The Court is of the opinion that the time-price differential or the time-price doctrine is inapplicable to the case sub judice. A review of Mississippi case law sustaining the doctrine reveals that the doctrine has exclusively been applied to installment sales contracts for a fixed term of repayment. The differential between the cash price quoted to a consumer and the credit price selected by the consumer was not considered interest by the Mississippi Supreme Court. Mullins v. Merchandise Sales Company, 192 So.2d 700, 704 (Miss. 1966); Bryant v. Securities Investment Company, 102 So.2d 701, 702 (Miss.1958).

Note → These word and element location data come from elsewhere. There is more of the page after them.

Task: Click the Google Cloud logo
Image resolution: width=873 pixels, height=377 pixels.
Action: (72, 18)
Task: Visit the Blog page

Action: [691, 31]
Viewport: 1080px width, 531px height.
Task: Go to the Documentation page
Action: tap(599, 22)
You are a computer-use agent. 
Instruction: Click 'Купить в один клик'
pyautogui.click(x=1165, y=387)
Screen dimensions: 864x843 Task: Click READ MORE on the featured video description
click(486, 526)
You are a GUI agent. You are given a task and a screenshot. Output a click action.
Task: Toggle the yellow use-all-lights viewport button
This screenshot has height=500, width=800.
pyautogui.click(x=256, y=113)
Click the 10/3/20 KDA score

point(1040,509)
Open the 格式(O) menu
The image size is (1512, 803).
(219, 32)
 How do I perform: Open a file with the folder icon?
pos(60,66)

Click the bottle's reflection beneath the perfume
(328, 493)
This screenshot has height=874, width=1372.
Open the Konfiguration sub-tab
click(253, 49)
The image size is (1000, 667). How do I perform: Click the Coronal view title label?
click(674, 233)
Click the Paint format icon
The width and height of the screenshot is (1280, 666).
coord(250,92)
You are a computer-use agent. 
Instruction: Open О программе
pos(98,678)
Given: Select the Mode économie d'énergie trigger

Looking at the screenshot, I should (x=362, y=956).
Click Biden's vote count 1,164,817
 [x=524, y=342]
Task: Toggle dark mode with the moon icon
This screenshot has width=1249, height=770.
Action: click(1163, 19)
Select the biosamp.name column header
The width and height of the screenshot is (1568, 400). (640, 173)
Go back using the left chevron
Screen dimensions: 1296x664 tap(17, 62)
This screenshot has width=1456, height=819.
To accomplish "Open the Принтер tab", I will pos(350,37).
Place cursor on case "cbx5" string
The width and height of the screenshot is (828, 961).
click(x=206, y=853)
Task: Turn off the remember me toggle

Thus, the court finds that the 1974 amendment to Miss.Code Ann. § 75-17-1, et seq., applies retroactively to preclude the plaintiffs' usury claims. The court further finds that the time-price doctrine does not apply to the circumstances of this case.
IT IS, THEREFORE, ORDERED AND ADJUDGED that the motion of the plaintiffs for partial summary judgment is hereby denied, and the motion of the defendants for summary judgment is hereby granted in accordance with this opinion. A separate judgment shall be entered in accordance with the local rules.
SO ORDERED.
NOTES
[1] The "most favored lender" status for national banks under Tiffany has since been incorporated into the regulations of the Comptroller of Currency. See 12 C.F.R. § 7.7310(a) which recites:
(a) A national bank may charge interest at the maximum rate permitted by State law to any competing State-chartered or licensed lending institution. If State law permits a higher interest rate on a specified class of loans, a national bank making such loans at such higher rate is subject only to the provisions of State law relating to such class of loans that are material to the determination of the interest rate.